In order to justify this rape, you invoke the names of King Solomon and
Jeremiah, quote the Koran and the Bible. Let me tell you a Jewish
Hassidic tale, one you might have heard in your Polish schtetl. A Jewish
midrash, a legend, mentions that Abraham had a daughter. A simple-minded
Hassid asked his Rabbi, why Abraham did not wed his daughter and his son
Isaac. The Rabbi responded that Abraham did not want to marry a real son
to a legendary daughter. 

The legends are the stuff the dreams are made of. Some are charming,
some are horrible, and none is valid as a deed to the land or as a
political platform. Elie, you certainly would not like to lose your
private home in New York because of a few verses written in the Book of
Mormon. This game of spreading the Zionist gospel is becoming
irrelevant, but I will play one more round with you for the
entertainment of the crowd. As every archaeologist will tell you, King
Solomon and his temple belong to the fantasy realm of Abraham's
daughter. Moreover, and not that it matters, but the name of Jerusalem
is not mentioned even once in the Jewish Holy Book, the Torah. 

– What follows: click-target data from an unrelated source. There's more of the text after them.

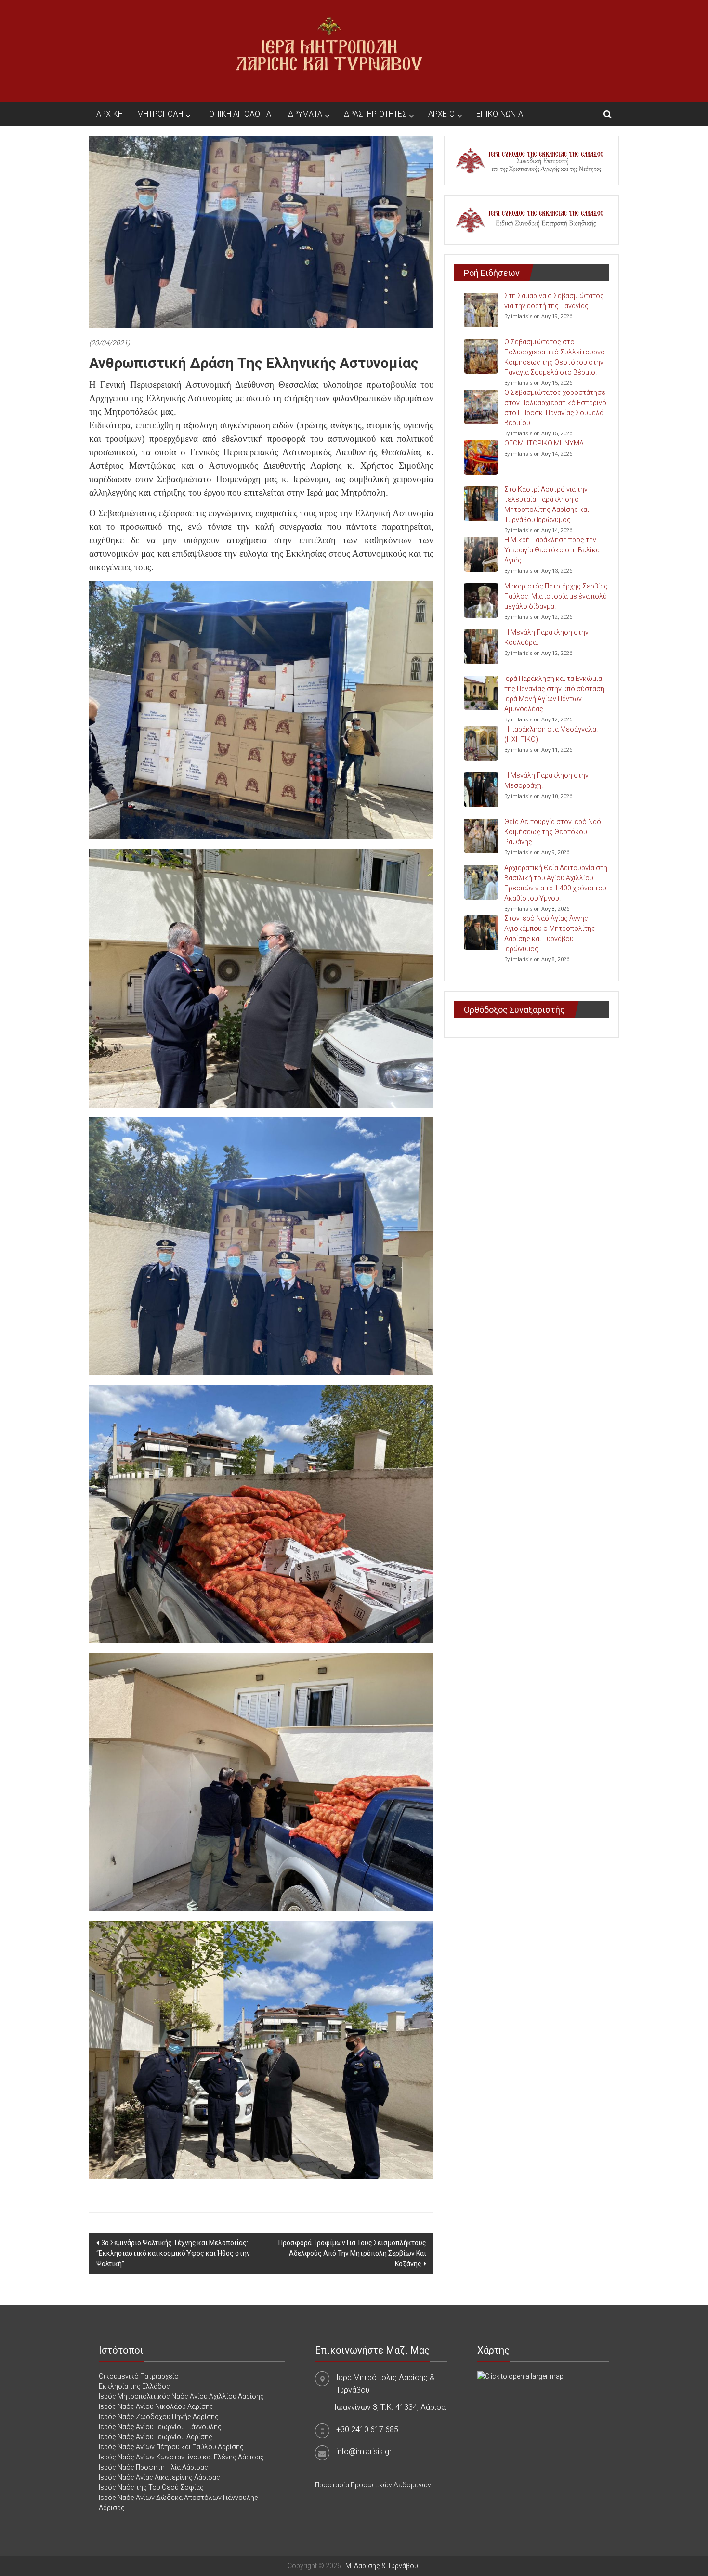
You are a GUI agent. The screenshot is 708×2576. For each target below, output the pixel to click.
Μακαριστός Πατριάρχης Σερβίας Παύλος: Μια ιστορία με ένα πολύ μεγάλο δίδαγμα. (556, 596)
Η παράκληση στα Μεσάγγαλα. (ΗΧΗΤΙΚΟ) (551, 734)
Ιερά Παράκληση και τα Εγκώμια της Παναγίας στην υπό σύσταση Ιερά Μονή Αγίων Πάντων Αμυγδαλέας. (554, 694)
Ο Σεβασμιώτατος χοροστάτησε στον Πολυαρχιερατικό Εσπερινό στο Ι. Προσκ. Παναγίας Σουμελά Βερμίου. (555, 408)
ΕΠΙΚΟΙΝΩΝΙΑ (499, 113)
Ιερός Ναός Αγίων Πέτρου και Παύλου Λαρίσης (171, 2447)
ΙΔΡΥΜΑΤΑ (304, 113)
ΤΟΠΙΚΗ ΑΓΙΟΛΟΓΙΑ (238, 113)
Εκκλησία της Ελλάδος (134, 2386)
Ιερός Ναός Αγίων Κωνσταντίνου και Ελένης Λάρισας (181, 2457)
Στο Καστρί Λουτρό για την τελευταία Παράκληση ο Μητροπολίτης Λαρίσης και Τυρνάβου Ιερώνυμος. (546, 504)
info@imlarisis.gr (364, 2451)
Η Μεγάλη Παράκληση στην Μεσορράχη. (546, 780)
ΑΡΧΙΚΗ (109, 113)
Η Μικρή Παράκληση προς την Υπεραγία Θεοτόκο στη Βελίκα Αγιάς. (552, 550)
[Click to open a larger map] (520, 2376)
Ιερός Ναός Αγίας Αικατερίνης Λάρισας (159, 2477)
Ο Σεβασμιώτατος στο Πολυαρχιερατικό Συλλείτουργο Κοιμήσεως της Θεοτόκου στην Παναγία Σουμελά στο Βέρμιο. (554, 357)
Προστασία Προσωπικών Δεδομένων (373, 2485)
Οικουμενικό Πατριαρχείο (139, 2376)
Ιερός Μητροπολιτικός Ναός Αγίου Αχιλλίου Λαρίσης (181, 2396)
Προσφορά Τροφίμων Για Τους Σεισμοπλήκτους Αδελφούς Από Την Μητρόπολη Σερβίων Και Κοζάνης (352, 2253)
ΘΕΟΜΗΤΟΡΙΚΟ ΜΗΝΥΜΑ (544, 443)
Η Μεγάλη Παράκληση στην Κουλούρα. (546, 637)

Elie, you want to play some more games? I'll tell you more. The Jews are
not even mentioned in the Jewish Bible. Get that thick book off your
shelf and check it. None of the great and legendary men you named, from
King David to the prophets, were called "the Jews." This ethnonym
appears the first and only time in the Bible in the Persian story of the
very late Book of Esther. The self-identification of the Jews with the
tribes of Israel and with the heroes of the Bible is as valid as the
story of Rome being founded by the Trojan prince Aeneus. If the modern
Turks, who call themselves "the descendants of Troy" would conquer Rome,
dynamite Borromini's baroque masterpieces and expel her inhabitants in
order to re-establish the legacy of Aeneus, they would just be repeating
the folly of the Zionists. 

Our ancestors, the humble East European folk of Yids, whose language was
Yiddish, had a tradition of adorning themselves with the impressive
heraldic lions of Biblical heroes. Their claim of descent from these
legends was as valid as the claims of Thomas Hardy's ambitious farmer
girl, Tess. But even the fictional Tess did not conspire to evict the
lords from their castle and claim the manor for herself. 

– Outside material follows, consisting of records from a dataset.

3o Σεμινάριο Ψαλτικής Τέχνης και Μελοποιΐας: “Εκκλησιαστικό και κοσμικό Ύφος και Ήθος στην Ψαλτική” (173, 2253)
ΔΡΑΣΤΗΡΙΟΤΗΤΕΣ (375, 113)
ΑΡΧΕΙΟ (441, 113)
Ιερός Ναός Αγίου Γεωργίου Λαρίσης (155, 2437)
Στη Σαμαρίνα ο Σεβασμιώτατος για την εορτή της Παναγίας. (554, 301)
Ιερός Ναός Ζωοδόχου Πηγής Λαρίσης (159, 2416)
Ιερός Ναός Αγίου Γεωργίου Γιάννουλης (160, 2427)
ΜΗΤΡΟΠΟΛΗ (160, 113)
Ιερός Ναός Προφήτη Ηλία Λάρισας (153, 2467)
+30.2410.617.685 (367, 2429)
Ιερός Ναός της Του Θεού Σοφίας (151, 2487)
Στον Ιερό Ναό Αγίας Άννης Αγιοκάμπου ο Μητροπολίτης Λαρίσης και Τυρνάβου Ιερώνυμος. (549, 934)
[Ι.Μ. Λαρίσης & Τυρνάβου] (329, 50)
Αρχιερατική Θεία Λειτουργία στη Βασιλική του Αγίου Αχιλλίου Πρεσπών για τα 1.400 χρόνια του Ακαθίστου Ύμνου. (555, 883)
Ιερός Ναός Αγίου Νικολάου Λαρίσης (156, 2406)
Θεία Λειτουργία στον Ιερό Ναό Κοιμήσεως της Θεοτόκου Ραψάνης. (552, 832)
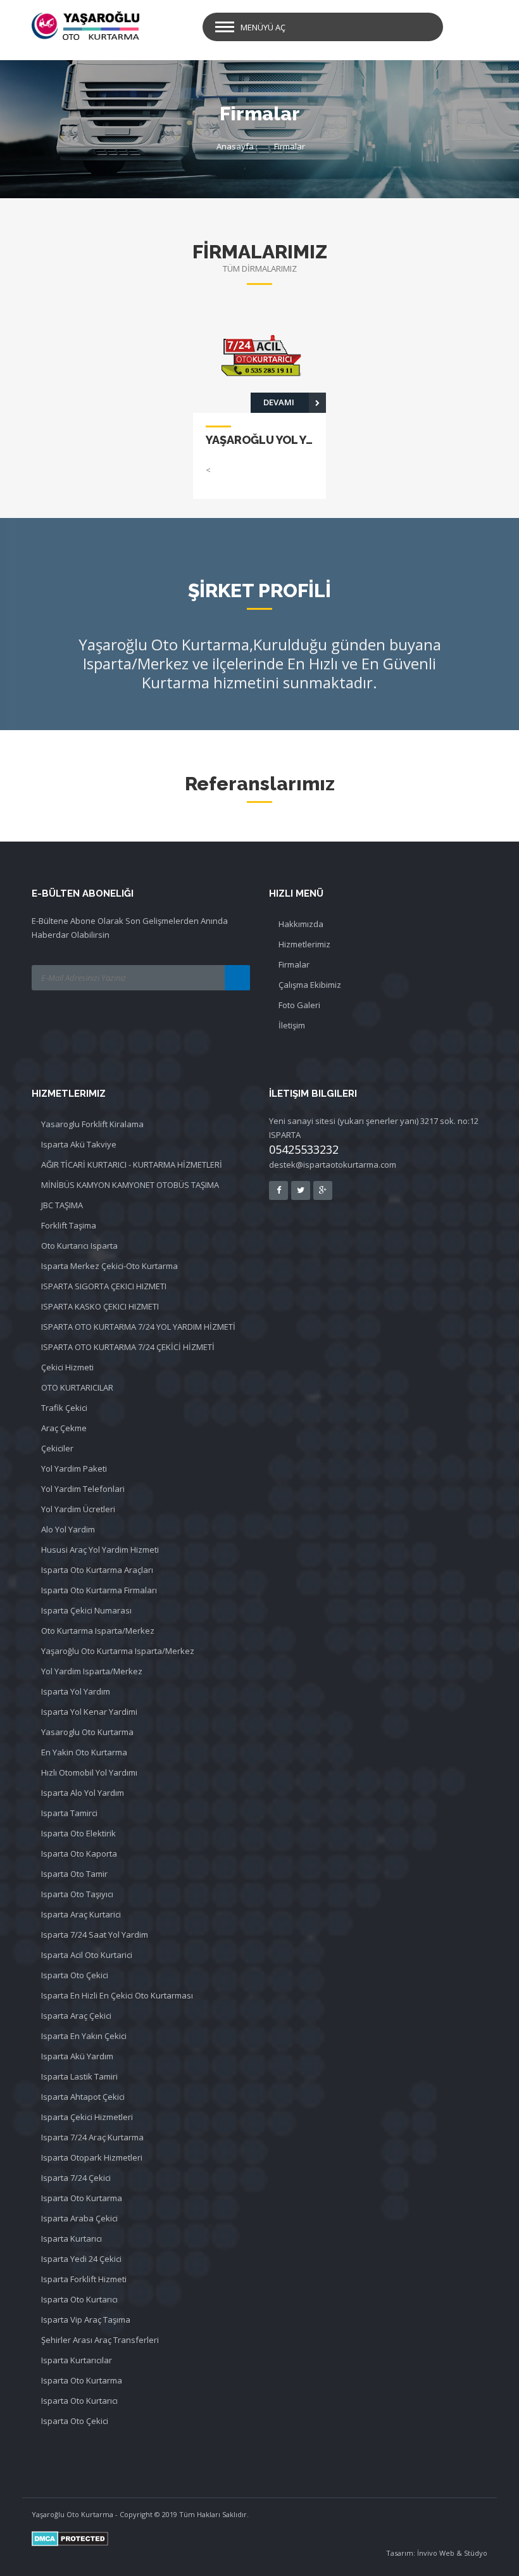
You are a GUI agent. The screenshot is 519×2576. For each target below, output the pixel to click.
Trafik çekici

Once, walking with the Christian pilgrims to the great Church of the
Holy Sepulcher, I was stopped by a Hassidic Jew. He inquired whether my
companions were Jews, and, receiving a negative reply, exclaimed in
amazement: "What are these Goyyim Gentiles looking for in the holy
city?" He had never heard of the Passion of Jesus Christ, whose name he
used as a swear word. I am equally amazed that a Jewish professor from
Boston University is as ignorant as the simple-minded Hassidic Jew.
Jerusalem is holy to billions of believers: Catholic, Protestant, and
Eastern Christians, Sunni and Shia Moslems, to thousands of Hassidic and
Sephardic Jews. Still, as a city, Jerusalem is not different from any
place in the world; she belongs to her citizens. 

Twenty more years of Zionist control of this ancient city would turn her
into just another Milwaukee and forever ruin her charm. Jerusalem needs
to be restored to its inhabitants. The seized properties in Talbieh and
Lifta, Katamon and Malcha should be returned to their owners. Professor
Wiesel, respect the Gentile property rights as you would like Gentiles
to respect your right to your lovely house. The holy sites of Jerusalem
are regulated by the 150 year old international statute (Status Quo)
that should not be tampered with. Last attempt to touch it caused the
siege of Sevastopol and the charge of the light brigade at Balaclava.
Next attempt could cause a nuclear war.